Des bombes climatiques prêtes à exploser sous la surface
Les feux de forêt et de terres en Indonésie menacent de libérer d’immenses quantités de carbone fossilisé. Ils agissent comme de véritables bombes climatiques.
Cette situation engendre une crise sanitaire d’envergure régionale à travers l’Asie du Sud-Est.
Plus de 50 000 infections respiratoires recensées en deux mois
La dégradation de la qualité de l’air pèse lourdement sur la population locale. Elle frappe en particulier les plus vulnérables.
Entre les mois de juillet et d’août, les services officiels ont recensé des dizaines de milliers d’atteintes à la santé publique en raison des fumées persistantes.
Les enfants de moins de cinq ans lourdement frappés
Selon le ministère de la Santé indonésien, relayé par la BBC, plus de 50 000 cas d’infections respiratoires ont été enregistrés au cours de cette période à cause des feux de terres et de forêt. Parmi les personnes touchées, le bilan s’avère particulièrement alarmant pour les jeunes enfants.
Toujours selon le ministère, plus de 12 000 de ces cas concernaient des enfants âgés de moins de cinq ans. Tous ont été exposés aux fumées toxiques qui traversent la région.
L’engagement périlleux des pompiers volontaires à Banjarbaru
Dans les zones touchées, notamment à Banjarbaru, des équipes de citoyens se mobilisent. Ils prêtent main-forte pour tenter de maîtriser les foyers qui consument les tourbières.

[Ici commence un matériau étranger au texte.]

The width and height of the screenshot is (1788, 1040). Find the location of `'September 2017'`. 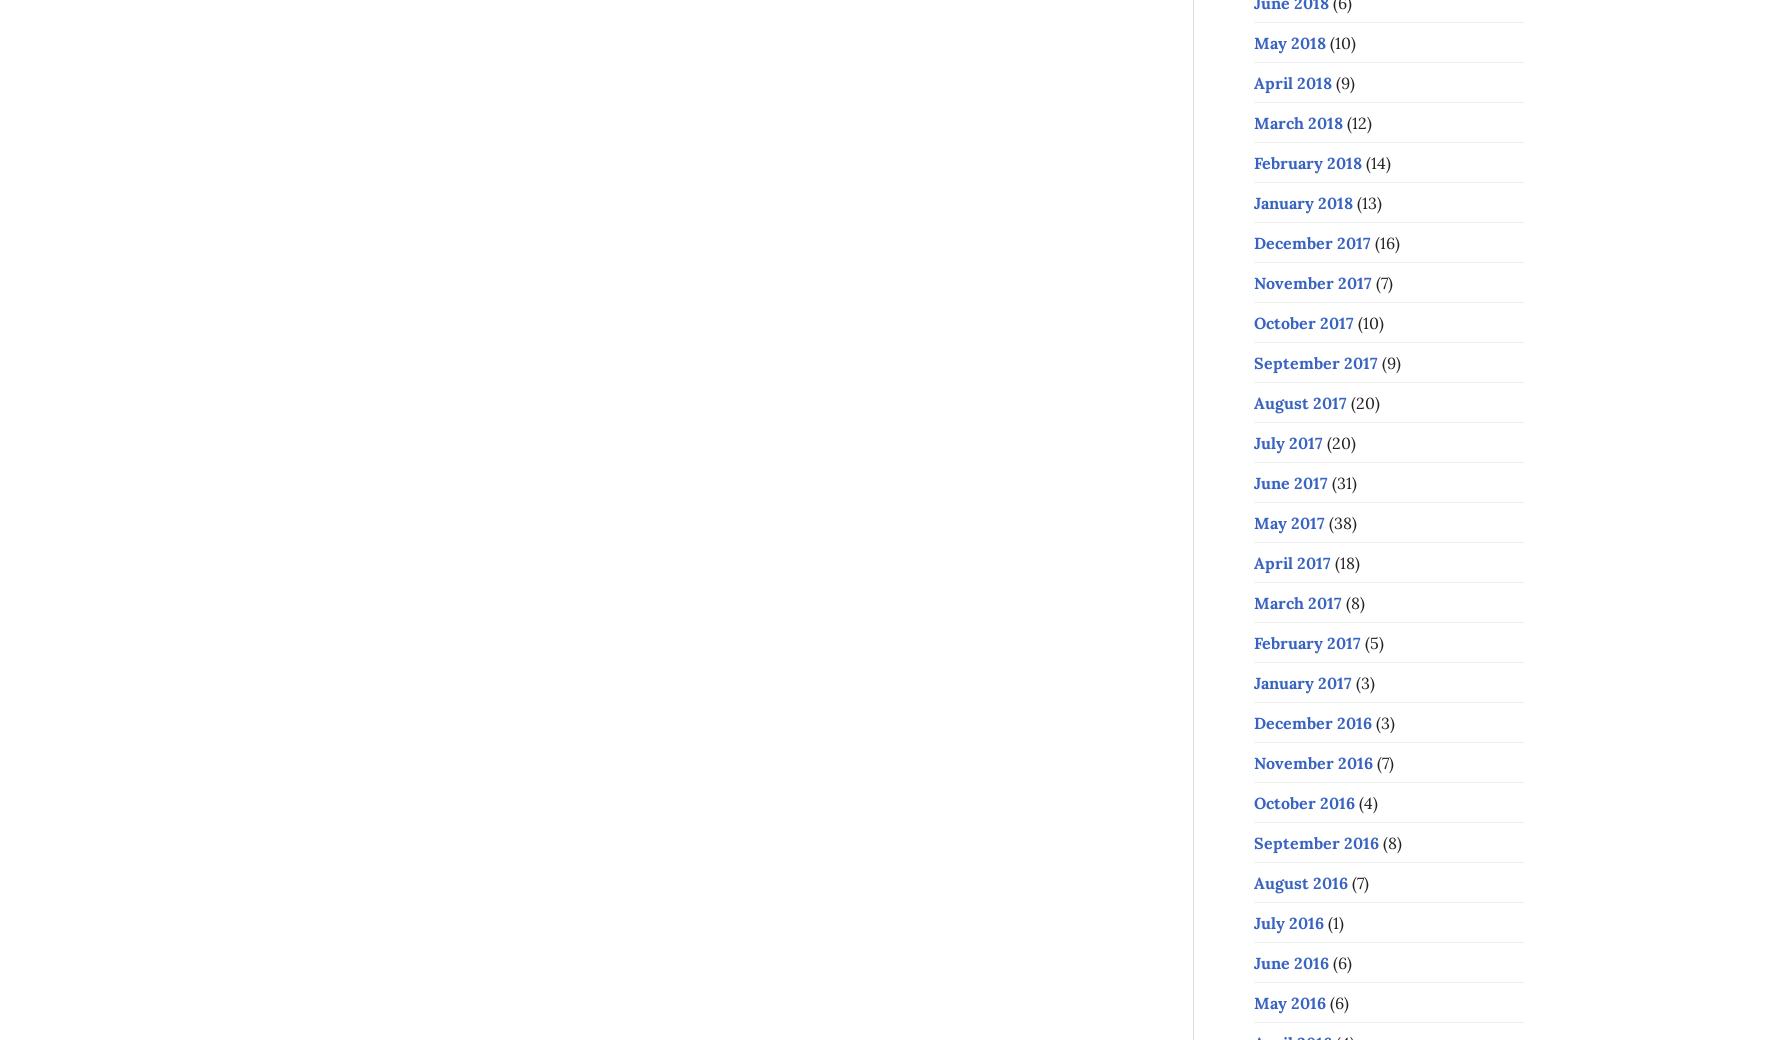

Ces volontaires prennent d’importants risques personnels. Leur mission : désamorcer ces réserves de carbone accumulées sous la surface de la terre depuis des siècles.
Un smog toxique qui asphyxie l’Asie du Sud-Est
La combustion de ces sols tourbeux à Bornéo libère des volumes considérables de gaz à effet de serre dans l’atmosphère.

Elle engendre aussi ce smog dense qui asphyxie les habitants des pays voisins en Asie du Sud-Est. L’action de ces équipes de terrain demeure l’un des rares remparts contre la propagation de ces désastres environnementaux invisibles mais dévastateurs.